Endeverafter was formed in 2004 by lead singer and guitarist Michael Grant. After the rest of the band was assembled, they released their debut EP in 2005 and played regular shows in their hometown, featuring confetti and strobe lights. In 2006 the group signed with Epic Records and recorded their debut album, From the Ashes of Sin, with producer Stacy Jones. Drummer Eric Humbert, formerly of The Red Hot Valentines, joined the group in early 2006, replacing Austin SinClaire. They toured in mid-2006 with Cinderella and Poison, also opened a couple of shows for Kiss in Japan, bringing their music nationwide while recording their album. After several label changes at Sony/Epic and numerous release date changes, Endeverafter finally released their full-length debut album Kiss or Kill on Indie label Razor & Tie in October 2007. Later that year, the single "I Wanna Be Your Man" hit #25 on the U.S. Billboard Mainstream Rock Tracks chart.

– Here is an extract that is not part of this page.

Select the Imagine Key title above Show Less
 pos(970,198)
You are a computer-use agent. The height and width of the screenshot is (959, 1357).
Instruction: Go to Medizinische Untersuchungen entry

In late 2007 they toured with Trapt and Fuel. The band's song "No More Words", which appears on the album WWE The Music, Vol. 8 was used as Jeff Hardy's entrance theme and was released in March 2008. At the end of January 2008 Endeverafter performed a show at Motley Cruise, a four-day cruise in the Caribbean (Miami, Key West and Cozumel, MX) with Vince Neil, Skid Row, Slaughter, Ratt, Lynam and toured with Roadrunner Records artist Airbourne through spring 2008. They did a one-off interactive show on DeepRockDrive.com on May 23, 2008. They also released their second single, "Baby, Baby, Baby" to radio stations in late May, which peaked at #38 on the Mainstream Rock charts. They appeared on the "Road to Destruction" tour supporting Saving Abel through June 2008. On June 27, 2008, Endeverafter opened up for Alter Bridge and Shinedown in El Paso, Texas, at the KLAQ Downtown St. Festival.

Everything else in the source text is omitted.